Locating the source of an epidemic, or patient zero (P0), can provide critical insights into the infection's transmission course and allow efficient resource allocation. Existing methods use graph-theoretic centrality measures and expensive message-passing algorithms, requiring knowledge of the underlying dynamics and its parameters. In this paper, we revisit this problem using graph neural networks (GNNs) to learn P0. We establish a theoretical limit for the identification of P0 in a class of epidemic models. We evaluate our method against different epidemic models on both synthetic and a real-world contact network considering a disease with history and characteristics of COVID-19. % We observe that GNNs can identify P0 close to the theoretical bound on accuracy, without explicit input of dynamics or its parameters. In addition, GNN is over 100 times faster than classic methods for inference on arbitrary graph topologies. Our theoretical bound also shows that the epidemic is like a ticking clock, emphasizing the importance of early contact-tracing. We find a maximum time after which accurate recovery of the source becomes impossible, regardless of the algorithm used.

Nima Dehmamy, Albert-László Barabási, Rose Yu

To deepen our understanding of graph neural networks, we investigate the representation power of Graph Convolutional Networks (GCN) through the looking glass of graph moments, a key property of graph topology encoding path of various lengths. We find that GCNs are rather restrictive in learning graph moments. Without careful design, GCNs can fail miserably even with multiple layers and nonlinear activation functions. We analyze theoretically the expressiveness of GCNs, concluding a modular GCN design, using different propagation rules with residual connections could significantly improve the performance of GCN. We demonstrate that such modular designs are capable of distinguishing graphs from different graph generation models for surprisingly small graphs, a notoriously difficult problem in network science. Our investigation suggests that, depth is much more influential than width, with deeper GCNs being more capable of learning higher order graph moments.
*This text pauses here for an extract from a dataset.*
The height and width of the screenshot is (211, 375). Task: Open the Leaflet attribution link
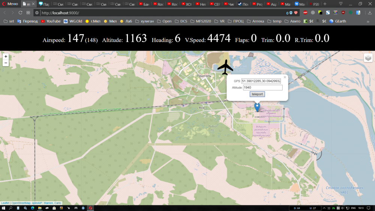click(5, 203)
Additionally, combining GCN modules with different propagation rules is critical to the representation power of GCNs.

Nima Dehmamy, Neda Rohani, Aggelos Katsaggelos

Artificial intelligence is revolutionizing our lives at an ever increasing pace. At the heart of this revolution is the recent advancements in deep neural networks (DNN), learning to perform sophisticated, high-level tasks. However, training DNNs requires massive amounts of data and is very computationally intensive. Gaining analytical understanding of the solutions found by DNNs can help us devise more efficient training algorithms, replacing the commonly used mthod of stochastic gradient descent (SGD). We analyze the dynamics of SGD and show that, indeed, direct computation of the solutions is possible in many cases. We show that a high performing setup used in DNNs introduces a separation of time-scales in the training dynamics, allowing SGD to train layers from the lowest (closest to input) to the highest. We then show that for each layer, the distribution of solutions found by SGD can be estimated using a class-based principal component analysis (PCA) of the layer's input. This finding allows us to forgo SGD entirely and directly derive the DNN parameters using this class-based PCA, which can be well estimated using significantly less data than SGD. We implement these results on image datasets MNIST, CIFAR10 and CIFAR100 and find that, in fact, layers derived using our class-based PCA perform comparable or superior to neural networks of the same size and architecture trained using SGD. We also confirm that the class-based PCA often converges using a fraction of the data required for SGD. Thus, using our method training time can be reduced both by requiring less training data than SGD, and by eliminating layers in the costly backpropagation step of the training.